IL LAVORO FUTURO. Qualche giorno fa scuola abbiamo fatto orientamento scolastico e professionale con gli psicologi. La situazione è una chiavica per noi giovani in Italia. Per esempio è uscito fuori dai questionari che noi in classe pensavamo di fare 127 lavori diversi, e solo il 6% di questi sarà realisticamente fattibile. Molti dei lavori che avevamo scelto non ci saranno più entro breve.

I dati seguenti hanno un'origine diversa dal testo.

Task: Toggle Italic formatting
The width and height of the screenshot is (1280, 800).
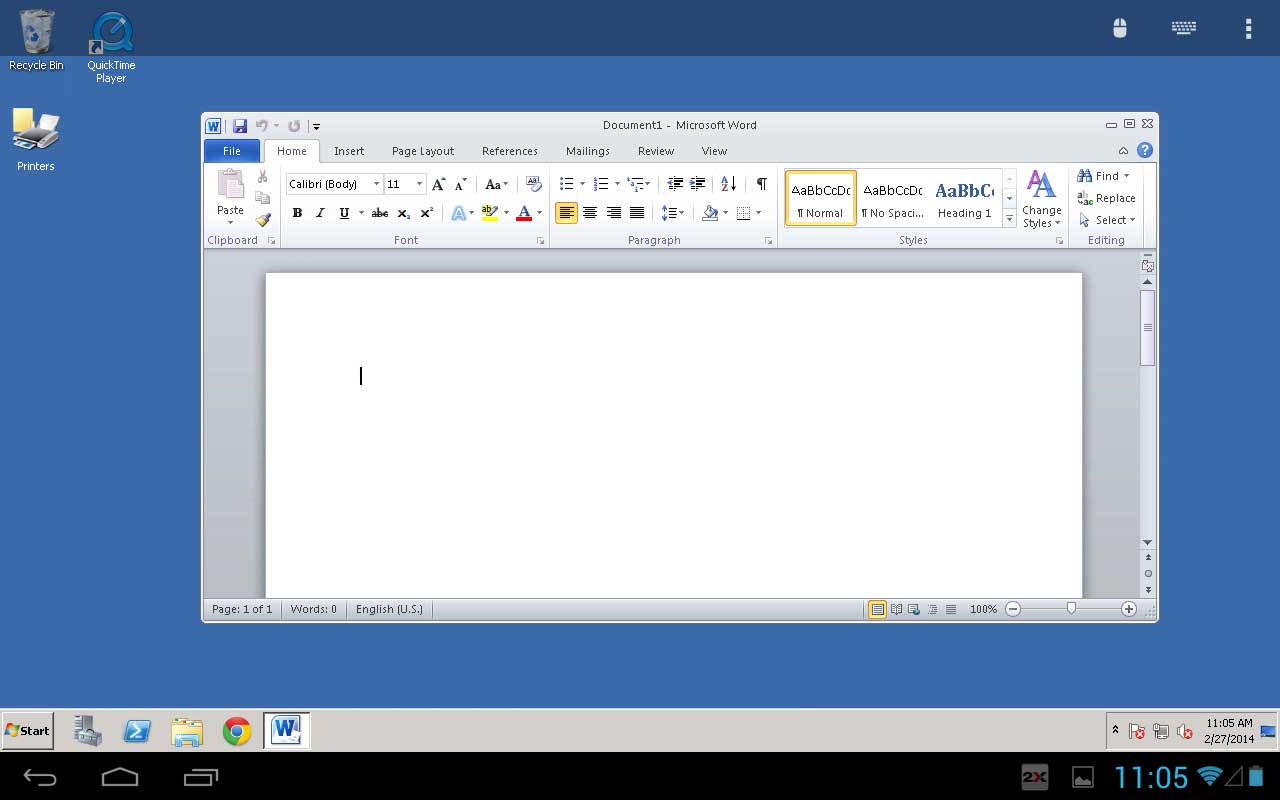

Gli psicologi ci hanno fatto capire tutto con una frase agghiacciante: " SCENDETE DA CAVALLO, METTETE I PIEDI NELLA REALTÀ. I VOSTRI GENITORI NON REGGERANNO A LUNGO!". Alcuni lavori sembrano meno incerti di altri e bisogna scegliere bene per non trovarsi poi tra pochi anni fregati. Alcuni lavori scompariranno, altri resteranno ancora utili. Mi ha colpito che mia madre fa l'infermiera ma pare che in futuro (e neanche lontano) molte attività in ospedale verranno svolte da infermieri-robot. Siccome però pare che in società sono tutti mezzi stressati ci hanno consigliato di scegliere un mestiere che sia utile alla gente nel loro (sempre meno) tempo libero, oppure dedicarsi alla cura della persona. Tra pochi anni (o mesi o già ora vedi mio zio muratore) saranno a spasso i contabili, i camionisti, i meccanici, chi opera nelle costruzioni. Insomma un disastro, Sarebbe da trovarsi come lavoro l'UAR, cioè "L'Umano adibito ai Robot". Pensa che a Jenny, Elena e Teresa, che vogliono fare unghie e manicure hanno detto che tra poco ci sarà in commercio un kit che elabora in 3D la mappa mani/piedi e tutto sarà svolto automaticamente, dal tagliare, al limare, al gel, al tipo di disegno sulle unghie. Però, per confortarci -visto che eravamo tutti sotto ai banchi- ci hanno suggerito come lavoro Costruttori di Robot, in attesa che sti stronzi se costruiscano pure da soli. Ma a sto punto io un lavoro ce l'ho in mente: suonare e cantare per le strade del mondo. Magari un giorno troverò qualche robot misericordioso che mi lancerà (facendo infallibilmente centro) una moneta nel cappello. Ma canterò solo canzoni allegre, che se i robot piangono si arruginiscono. (Andrea Battantier, Memorie di un adolescente, 2014).